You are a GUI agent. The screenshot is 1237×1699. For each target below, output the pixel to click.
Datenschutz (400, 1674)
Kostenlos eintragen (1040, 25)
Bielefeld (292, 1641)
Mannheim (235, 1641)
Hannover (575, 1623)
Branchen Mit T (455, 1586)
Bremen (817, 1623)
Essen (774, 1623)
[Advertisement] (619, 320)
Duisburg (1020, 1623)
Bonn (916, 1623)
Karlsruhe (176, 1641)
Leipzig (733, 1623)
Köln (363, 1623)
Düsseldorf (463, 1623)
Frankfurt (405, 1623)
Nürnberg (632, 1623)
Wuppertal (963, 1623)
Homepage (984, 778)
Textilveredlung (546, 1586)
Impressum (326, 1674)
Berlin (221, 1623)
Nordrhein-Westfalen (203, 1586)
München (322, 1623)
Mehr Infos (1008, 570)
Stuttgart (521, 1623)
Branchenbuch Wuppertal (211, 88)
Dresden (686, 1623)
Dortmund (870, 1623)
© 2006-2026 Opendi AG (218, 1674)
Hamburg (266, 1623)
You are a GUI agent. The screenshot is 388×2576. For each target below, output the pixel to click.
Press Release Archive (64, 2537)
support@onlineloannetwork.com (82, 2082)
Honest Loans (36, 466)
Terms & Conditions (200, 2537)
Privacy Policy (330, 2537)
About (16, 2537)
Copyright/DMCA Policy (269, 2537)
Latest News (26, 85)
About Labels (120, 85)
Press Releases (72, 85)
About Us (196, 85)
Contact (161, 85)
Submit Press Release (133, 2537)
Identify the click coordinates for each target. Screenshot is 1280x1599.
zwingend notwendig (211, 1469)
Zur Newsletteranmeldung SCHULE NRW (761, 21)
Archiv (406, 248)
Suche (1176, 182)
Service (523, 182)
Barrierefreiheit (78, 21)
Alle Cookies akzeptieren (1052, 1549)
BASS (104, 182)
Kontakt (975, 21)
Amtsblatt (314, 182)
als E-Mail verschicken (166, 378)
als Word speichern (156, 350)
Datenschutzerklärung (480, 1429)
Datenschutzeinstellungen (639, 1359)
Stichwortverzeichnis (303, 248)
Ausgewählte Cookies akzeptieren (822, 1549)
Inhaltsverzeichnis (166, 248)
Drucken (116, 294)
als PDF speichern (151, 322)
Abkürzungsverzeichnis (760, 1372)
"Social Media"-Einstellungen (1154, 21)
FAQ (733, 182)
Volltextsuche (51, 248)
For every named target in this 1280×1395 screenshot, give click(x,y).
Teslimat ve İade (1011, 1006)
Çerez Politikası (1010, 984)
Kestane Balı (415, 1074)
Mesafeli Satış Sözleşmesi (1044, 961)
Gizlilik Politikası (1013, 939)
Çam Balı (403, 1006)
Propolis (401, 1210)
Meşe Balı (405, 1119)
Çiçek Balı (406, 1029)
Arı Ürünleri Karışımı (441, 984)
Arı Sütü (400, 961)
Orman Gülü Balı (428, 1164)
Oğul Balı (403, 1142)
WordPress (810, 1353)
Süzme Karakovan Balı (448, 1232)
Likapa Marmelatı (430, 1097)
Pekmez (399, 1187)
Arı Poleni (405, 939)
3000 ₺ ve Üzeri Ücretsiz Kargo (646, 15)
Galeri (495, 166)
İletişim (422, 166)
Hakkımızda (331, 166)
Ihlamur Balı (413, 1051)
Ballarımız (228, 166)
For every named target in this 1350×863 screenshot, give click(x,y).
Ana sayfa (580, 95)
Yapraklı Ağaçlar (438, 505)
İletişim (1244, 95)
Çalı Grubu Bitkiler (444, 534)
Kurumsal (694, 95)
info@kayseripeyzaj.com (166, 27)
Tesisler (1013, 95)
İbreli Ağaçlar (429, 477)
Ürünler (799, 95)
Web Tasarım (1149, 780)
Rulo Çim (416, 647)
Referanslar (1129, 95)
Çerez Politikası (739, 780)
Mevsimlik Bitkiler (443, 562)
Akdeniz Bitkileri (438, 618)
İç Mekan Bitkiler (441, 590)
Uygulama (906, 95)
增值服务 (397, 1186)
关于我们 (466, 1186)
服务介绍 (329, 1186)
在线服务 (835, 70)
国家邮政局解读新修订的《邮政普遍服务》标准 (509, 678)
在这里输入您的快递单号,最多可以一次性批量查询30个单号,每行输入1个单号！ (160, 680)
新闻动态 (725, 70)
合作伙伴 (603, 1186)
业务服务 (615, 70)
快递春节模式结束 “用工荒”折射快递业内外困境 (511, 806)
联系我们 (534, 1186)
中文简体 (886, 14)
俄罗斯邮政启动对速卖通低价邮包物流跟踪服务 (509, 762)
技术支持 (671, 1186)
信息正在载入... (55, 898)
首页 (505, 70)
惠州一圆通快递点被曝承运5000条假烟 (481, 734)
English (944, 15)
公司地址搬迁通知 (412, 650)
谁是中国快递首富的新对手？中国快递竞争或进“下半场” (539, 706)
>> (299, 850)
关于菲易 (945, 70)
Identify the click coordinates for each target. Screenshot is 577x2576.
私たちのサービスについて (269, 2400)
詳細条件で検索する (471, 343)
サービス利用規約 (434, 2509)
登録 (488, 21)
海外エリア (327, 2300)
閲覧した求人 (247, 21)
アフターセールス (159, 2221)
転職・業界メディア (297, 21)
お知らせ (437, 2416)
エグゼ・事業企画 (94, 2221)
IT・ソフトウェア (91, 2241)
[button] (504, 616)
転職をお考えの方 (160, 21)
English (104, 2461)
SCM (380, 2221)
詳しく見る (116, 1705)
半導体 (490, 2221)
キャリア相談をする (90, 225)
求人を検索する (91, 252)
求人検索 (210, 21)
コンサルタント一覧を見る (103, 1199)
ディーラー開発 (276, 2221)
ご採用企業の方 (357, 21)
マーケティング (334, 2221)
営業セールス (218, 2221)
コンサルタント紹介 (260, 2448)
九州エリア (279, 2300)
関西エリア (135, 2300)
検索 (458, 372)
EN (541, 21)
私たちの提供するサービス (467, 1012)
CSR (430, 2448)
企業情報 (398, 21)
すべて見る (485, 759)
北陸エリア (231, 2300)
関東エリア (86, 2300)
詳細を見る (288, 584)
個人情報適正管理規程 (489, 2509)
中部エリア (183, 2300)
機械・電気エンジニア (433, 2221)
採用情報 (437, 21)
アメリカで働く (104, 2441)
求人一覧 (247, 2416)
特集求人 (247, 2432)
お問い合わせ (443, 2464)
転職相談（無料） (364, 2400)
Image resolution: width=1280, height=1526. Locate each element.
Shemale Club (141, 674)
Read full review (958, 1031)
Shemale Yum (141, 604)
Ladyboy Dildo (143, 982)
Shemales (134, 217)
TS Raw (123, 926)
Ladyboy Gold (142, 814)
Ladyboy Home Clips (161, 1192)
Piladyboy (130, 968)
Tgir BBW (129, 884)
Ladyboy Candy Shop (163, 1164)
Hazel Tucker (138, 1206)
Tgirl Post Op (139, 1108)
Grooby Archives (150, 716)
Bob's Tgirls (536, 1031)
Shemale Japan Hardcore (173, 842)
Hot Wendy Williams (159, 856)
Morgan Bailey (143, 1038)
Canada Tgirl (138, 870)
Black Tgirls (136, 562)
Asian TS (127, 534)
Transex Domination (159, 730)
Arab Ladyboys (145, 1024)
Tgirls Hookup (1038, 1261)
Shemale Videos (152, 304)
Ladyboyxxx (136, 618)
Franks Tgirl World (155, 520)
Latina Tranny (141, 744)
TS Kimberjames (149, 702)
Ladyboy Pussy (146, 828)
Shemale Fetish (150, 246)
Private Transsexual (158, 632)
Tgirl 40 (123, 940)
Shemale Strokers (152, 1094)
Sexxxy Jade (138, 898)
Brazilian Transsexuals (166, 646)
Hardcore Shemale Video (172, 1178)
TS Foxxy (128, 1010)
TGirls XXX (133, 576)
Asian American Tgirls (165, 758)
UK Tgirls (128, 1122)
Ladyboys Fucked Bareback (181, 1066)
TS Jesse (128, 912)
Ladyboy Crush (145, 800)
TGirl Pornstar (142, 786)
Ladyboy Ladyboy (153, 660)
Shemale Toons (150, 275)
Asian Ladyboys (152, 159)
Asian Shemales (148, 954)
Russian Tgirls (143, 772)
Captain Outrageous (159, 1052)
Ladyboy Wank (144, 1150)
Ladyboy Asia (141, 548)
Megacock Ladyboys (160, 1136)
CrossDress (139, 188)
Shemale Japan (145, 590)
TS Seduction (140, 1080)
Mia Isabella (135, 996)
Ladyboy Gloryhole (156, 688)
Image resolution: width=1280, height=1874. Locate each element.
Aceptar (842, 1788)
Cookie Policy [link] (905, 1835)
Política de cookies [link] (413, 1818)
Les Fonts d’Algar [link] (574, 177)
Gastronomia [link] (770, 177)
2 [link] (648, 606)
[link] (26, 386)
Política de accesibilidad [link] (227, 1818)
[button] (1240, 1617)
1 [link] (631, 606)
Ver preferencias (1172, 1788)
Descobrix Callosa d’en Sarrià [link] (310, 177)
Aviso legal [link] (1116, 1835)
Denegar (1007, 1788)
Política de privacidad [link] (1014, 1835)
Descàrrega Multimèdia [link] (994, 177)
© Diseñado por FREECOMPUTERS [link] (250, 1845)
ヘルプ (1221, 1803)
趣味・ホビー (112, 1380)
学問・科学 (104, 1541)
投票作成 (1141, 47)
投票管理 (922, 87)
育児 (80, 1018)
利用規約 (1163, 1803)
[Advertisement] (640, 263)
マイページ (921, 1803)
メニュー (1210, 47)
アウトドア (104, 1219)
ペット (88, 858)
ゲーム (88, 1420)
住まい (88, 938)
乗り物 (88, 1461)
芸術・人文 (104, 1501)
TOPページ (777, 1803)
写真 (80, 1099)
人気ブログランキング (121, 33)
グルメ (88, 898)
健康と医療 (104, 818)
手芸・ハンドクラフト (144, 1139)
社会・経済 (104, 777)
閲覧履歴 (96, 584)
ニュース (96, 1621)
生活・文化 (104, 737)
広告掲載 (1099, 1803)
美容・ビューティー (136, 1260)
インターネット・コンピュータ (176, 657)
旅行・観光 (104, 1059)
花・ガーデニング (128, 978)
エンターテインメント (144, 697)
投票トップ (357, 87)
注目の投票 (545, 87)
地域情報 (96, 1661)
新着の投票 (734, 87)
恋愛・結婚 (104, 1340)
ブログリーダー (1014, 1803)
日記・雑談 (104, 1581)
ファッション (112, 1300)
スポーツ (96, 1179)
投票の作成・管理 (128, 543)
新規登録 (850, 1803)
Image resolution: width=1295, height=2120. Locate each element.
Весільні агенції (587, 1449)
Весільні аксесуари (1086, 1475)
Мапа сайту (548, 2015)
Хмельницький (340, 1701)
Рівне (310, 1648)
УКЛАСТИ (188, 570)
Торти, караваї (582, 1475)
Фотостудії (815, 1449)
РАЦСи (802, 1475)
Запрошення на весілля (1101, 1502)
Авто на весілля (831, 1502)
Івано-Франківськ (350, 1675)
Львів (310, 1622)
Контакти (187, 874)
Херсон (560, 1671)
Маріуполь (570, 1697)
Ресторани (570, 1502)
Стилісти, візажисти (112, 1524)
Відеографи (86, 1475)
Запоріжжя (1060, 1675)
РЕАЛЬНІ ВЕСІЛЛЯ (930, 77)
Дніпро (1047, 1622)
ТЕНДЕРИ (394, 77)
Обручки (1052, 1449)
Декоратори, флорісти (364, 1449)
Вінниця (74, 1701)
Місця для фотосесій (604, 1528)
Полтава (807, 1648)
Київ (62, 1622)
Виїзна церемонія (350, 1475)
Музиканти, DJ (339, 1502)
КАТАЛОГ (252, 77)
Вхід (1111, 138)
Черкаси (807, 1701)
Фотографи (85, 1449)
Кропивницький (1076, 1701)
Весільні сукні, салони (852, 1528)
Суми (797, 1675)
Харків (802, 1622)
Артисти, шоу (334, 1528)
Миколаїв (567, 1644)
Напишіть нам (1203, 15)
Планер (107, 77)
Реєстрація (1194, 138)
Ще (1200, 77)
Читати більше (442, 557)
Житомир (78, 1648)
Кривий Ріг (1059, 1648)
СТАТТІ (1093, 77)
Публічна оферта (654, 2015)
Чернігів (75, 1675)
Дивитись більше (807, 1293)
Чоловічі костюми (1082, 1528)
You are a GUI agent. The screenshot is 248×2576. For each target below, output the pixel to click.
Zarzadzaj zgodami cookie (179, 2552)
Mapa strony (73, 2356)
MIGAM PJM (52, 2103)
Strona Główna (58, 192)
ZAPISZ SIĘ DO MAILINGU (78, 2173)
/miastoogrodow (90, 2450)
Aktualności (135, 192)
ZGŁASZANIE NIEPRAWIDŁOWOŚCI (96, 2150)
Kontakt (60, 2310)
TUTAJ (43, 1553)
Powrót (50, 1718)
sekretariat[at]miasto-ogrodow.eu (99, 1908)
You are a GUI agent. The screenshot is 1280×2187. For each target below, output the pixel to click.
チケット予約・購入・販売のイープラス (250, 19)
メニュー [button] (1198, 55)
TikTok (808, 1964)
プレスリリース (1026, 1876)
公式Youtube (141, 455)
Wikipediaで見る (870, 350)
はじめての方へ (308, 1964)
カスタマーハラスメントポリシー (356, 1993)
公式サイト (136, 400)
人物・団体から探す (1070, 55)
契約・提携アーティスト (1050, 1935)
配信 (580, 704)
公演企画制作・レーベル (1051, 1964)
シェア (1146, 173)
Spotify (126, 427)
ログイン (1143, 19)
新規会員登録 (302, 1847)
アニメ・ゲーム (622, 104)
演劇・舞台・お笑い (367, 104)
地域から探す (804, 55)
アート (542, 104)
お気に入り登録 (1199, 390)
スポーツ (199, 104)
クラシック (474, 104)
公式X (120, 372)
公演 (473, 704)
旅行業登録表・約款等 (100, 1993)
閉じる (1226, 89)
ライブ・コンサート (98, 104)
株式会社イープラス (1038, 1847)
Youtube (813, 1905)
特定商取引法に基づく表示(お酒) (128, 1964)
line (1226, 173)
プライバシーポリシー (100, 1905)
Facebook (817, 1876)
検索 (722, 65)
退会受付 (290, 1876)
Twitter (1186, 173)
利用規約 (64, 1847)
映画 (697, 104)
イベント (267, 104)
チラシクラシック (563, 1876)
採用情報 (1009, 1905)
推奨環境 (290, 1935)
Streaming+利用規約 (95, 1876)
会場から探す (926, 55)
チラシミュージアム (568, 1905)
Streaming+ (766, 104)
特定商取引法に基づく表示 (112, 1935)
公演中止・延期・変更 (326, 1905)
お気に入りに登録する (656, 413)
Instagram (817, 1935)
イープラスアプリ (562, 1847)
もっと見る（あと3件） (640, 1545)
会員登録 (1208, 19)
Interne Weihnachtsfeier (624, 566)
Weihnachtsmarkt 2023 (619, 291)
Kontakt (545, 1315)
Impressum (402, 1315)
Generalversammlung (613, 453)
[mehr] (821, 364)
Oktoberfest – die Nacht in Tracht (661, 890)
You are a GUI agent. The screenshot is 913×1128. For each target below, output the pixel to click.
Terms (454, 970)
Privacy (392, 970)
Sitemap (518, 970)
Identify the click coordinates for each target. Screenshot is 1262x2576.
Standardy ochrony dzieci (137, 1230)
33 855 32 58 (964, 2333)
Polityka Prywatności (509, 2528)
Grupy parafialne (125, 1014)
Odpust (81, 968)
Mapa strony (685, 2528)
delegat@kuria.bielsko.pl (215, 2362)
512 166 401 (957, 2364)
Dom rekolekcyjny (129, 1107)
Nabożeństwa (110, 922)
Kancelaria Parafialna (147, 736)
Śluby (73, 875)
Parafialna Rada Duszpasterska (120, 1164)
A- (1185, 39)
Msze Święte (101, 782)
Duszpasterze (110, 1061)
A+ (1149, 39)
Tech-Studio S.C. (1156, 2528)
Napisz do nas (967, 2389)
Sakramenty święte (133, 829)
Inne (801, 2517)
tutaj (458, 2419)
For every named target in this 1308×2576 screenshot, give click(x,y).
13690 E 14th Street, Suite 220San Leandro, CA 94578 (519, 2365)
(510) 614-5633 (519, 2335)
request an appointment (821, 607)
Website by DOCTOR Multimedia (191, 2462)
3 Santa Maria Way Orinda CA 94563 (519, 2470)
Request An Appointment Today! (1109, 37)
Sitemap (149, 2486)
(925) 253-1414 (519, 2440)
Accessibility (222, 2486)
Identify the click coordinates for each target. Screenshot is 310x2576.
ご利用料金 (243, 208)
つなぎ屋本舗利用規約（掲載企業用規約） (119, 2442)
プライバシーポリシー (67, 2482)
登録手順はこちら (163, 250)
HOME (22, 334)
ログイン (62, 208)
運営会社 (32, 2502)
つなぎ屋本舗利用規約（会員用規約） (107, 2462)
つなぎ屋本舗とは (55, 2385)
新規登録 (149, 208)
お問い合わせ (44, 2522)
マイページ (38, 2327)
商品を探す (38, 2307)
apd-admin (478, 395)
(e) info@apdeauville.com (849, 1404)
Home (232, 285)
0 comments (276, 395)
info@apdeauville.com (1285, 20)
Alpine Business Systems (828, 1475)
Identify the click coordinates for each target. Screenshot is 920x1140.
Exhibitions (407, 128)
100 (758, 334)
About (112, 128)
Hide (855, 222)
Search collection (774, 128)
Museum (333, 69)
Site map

**What is expected:**
Rewrite every line from the one containing "(925) 253-1414 (519, 2440)" through the end of the entries, inclusive, with the request lines kept as they are. Multiply each answer coordinate by 1.15, round it to a whole number with halves going up, and leave all other numbers unchanged.

**Exercise answer:**
(925) 253-1414 (597, 2806)
Accessibility (255, 2859)
Identify the click coordinates for each target. Screenshot is 310x2576.
ご利用料金 (279, 239)
つなぎ屋本舗利用規約（掲載企業用規約） (137, 2808)
プライバシーポリシー (77, 2854)
登録手順はこちら (187, 288)
HOME (25, 384)
ログイン (71, 239)
運営会社 (37, 2877)
つなぎ屋本舗利用規約（会員用規約） (123, 2831)
つなぎ屋本舗とは (63, 2743)
新規登録 (171, 239)
お問い合わせ (51, 2900)
マイページ (44, 2676)
商品を探す (44, 2653)
apd-admin (550, 454)
(e) info@apdeauville.com (976, 1615)
Home (267, 328)
0 comments (317, 454)
info@apdeauville.com (1478, 23)
Alpine Business Systems (952, 1696)
Identify the click coordinates for each target. Screenshot is 920x1140.
Exhibitions (468, 147)
100 (872, 384)
About (129, 147)
Hide (983, 255)
Search collection (890, 147)
Museum (383, 79)
Site map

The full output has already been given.